No teratogenic effects were observed in rabbits and rats.
Tarceva Pharmacokinetics
There is a lack of data on pharmacokinetic studies in Chinese people. The following information comes from foreign clinical studies.
Erlotinib is approximately 60% absorbed after oral administration, and its bioavailability is significantly increased to almost 100% when taken with food. The half-life is approximately 36 hours, and it is mainly eliminated through CYP3A4 metabolism, and a small amount is eliminated through CYP1A2.
Absorption and Distribution
The bioavailability of Erlotinib is approximately 60% at an oral dose of 150 mg, with peak plasma concentrations reaching 4 hours after administration. Food can significantly increase bioavailability, reaching almost 100%.
After absorption, approximately 93% of erlotinib is bound to albumin and alpha-1 acid glycoprotein (AAG). The apparent volume of distribution of erlotinib is 232 liters.
Metabolism and clearance
In vitro cytochrome P450 analysis showed that erlotinib is mainly metabolized by CYP3A4, and to a small extent by CYP1A2 and extrahepatic isoenzyme CYP1A1. After an oral 100 mg dose, 91% of the drug was recovered, 83% in feces (1% of the dose as unchanged form) and 8% in the urine (0.3% of the dose as unchanged form).
Pharmacokinetic analysis of 591 people taking a single dose of erlotinib showed that the median half-life was 36.2 hours. Therefore, it takes 7 to 8 days to reach steady-state plasma concentrations. There was no significant correlation between clearance rate and age. Erlotinib clearance increased by 24% in smokers.
Special groups
Patients with abnormal liver function
Erlotinib is mainly cleared in the liver. There is currently no data on the effect of abnormal liver function or liver metastasis on the pharmacokinetics of erlotinib. (See [Precautions] - Patients with abnormal liver function, [Adverse Reactions] and [Usage and Dosage] - Dose adjustment).
Patients with abnormal renal function
Urine secretion after a single dose is less than 9%. No clinical trials have been conducted in patients with abnormal renal function.
Interactions
Erlotinib is mainly metabolized by CYP3A4, so it is speculated that inhibitors of CYP3A4 will increase its exposure. When combined with ketoconazole, a strong inhibitor of CYP3A4, the AUC of erlotinib increased by 2/3 (see the dose adjustment section in [Drug Interactions] and [Dosage and Administration]).

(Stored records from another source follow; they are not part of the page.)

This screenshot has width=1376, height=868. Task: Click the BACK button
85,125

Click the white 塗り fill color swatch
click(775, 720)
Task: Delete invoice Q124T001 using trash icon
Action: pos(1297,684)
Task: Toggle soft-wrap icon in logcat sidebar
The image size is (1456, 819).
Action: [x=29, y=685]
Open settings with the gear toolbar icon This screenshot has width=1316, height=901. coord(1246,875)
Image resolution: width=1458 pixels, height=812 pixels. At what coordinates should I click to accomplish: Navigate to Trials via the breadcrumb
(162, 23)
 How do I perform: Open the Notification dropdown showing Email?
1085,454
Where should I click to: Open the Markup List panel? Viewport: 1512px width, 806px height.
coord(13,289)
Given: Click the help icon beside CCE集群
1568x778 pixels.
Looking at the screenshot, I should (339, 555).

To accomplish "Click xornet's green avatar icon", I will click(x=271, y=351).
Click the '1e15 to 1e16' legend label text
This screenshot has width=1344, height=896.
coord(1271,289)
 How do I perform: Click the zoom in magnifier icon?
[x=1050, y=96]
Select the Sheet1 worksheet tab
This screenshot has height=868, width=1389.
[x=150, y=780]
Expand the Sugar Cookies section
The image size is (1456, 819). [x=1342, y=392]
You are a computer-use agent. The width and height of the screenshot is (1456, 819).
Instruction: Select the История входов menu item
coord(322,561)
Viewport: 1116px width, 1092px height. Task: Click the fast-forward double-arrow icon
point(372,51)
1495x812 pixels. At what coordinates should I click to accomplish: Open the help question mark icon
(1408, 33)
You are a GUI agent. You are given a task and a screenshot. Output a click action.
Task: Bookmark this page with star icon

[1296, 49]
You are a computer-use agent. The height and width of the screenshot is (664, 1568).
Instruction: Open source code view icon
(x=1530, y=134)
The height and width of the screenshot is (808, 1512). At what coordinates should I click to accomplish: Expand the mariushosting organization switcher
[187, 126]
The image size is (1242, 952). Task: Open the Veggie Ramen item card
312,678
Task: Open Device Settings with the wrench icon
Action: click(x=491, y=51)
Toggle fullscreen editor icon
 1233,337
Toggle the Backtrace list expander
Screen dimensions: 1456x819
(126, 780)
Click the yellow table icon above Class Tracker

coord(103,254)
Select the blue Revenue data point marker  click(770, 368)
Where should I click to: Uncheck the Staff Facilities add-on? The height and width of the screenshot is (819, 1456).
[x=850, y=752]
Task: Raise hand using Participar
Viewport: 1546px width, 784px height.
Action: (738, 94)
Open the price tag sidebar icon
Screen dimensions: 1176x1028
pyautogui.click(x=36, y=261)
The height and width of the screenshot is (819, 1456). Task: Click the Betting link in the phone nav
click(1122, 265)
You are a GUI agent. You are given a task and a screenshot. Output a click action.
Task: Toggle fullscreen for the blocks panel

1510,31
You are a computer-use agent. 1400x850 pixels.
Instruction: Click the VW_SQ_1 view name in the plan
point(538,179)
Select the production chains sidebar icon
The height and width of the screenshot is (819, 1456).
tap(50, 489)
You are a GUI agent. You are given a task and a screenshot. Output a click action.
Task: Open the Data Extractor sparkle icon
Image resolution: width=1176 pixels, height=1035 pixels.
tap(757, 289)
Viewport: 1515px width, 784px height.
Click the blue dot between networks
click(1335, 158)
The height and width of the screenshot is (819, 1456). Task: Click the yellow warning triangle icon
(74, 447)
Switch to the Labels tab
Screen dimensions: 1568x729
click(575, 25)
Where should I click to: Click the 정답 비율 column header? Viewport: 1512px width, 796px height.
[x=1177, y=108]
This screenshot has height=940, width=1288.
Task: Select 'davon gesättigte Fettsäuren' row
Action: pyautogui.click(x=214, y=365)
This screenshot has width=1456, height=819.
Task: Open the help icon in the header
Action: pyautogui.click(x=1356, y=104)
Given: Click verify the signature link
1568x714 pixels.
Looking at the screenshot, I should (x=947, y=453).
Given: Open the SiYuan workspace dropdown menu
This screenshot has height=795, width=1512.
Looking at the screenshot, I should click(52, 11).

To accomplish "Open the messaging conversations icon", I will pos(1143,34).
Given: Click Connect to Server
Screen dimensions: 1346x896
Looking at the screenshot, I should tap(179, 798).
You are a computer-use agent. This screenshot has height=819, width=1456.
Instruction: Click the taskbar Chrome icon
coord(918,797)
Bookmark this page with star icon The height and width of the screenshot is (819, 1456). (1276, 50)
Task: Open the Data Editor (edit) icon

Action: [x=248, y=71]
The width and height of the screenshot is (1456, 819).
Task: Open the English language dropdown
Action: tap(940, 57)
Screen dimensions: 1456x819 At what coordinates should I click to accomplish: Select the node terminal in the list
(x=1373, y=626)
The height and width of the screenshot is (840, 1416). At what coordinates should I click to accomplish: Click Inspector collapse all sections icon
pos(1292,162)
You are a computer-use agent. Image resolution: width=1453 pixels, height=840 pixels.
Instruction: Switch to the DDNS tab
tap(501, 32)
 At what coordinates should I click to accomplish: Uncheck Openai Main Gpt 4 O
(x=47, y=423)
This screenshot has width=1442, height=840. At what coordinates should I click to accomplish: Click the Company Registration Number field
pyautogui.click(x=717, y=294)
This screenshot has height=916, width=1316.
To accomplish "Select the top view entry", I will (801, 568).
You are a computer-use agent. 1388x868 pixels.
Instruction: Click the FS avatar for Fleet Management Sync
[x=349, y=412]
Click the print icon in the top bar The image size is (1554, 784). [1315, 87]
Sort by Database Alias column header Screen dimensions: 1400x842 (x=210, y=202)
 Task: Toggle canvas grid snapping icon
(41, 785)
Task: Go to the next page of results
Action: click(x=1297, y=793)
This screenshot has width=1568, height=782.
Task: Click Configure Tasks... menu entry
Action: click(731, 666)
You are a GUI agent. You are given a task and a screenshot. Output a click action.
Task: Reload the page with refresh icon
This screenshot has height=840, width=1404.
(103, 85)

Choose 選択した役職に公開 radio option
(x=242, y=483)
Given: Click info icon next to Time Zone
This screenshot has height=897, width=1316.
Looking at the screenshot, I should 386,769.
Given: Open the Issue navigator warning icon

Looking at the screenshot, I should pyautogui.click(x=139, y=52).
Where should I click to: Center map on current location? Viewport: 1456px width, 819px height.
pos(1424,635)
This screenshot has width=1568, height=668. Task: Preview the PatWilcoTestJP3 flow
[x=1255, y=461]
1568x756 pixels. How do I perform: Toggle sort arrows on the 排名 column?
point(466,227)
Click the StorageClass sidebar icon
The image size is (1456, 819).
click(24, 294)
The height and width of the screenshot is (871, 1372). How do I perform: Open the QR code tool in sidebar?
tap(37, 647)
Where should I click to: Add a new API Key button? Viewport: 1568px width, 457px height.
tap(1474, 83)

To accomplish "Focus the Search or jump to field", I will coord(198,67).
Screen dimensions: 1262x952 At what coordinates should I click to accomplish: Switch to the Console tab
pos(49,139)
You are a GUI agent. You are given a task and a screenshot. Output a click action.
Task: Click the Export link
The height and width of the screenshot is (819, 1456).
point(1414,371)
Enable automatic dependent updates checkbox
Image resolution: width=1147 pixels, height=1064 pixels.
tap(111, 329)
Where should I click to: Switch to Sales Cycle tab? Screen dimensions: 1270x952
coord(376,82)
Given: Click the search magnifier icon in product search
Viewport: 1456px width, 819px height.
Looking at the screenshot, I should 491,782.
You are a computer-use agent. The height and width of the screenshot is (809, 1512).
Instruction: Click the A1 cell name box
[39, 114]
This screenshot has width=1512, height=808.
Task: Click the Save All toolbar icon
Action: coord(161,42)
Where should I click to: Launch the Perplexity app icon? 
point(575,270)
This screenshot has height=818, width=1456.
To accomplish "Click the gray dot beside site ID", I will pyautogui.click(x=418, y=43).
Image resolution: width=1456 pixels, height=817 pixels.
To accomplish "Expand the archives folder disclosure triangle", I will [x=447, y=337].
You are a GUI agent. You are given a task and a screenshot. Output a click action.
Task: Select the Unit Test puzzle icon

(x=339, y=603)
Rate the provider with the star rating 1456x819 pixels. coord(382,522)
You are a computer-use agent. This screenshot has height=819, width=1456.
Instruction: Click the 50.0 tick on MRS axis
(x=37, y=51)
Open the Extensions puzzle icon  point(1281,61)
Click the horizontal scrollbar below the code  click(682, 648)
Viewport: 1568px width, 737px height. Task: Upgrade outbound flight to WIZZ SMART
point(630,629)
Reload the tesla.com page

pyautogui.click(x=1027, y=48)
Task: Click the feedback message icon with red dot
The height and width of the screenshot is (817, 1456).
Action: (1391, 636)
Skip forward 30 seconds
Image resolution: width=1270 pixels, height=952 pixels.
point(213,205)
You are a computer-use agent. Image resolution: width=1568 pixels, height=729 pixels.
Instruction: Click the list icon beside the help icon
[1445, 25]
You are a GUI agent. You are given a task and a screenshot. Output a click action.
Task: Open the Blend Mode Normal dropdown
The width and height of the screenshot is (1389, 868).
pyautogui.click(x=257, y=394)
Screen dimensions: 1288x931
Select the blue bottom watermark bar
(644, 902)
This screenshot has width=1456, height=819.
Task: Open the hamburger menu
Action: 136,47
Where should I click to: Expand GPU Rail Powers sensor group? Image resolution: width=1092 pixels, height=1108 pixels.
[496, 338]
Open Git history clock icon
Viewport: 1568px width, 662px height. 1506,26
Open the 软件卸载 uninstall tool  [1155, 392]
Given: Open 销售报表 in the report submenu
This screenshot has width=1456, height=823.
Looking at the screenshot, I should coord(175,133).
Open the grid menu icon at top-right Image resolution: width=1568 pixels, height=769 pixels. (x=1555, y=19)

Using the CYP3A4 inducer rifampicin before treatment or concurrently can increase the clearance of erlotinib by 3 times and reduce the AUC of erlotinib by 2/3 (see the dose adjustment section in [Drug Interactions] and [Dosage and Administration]).
In a phase Ib clinical trial, there was no significant interaction between the pharmacokinetics of gemcitabine and erlotinib.
Storage of Tarceva
Store at 25℃. Temperatures between 15 and 30℃ are also acceptable.
Medicines should be kept out of the reach of children.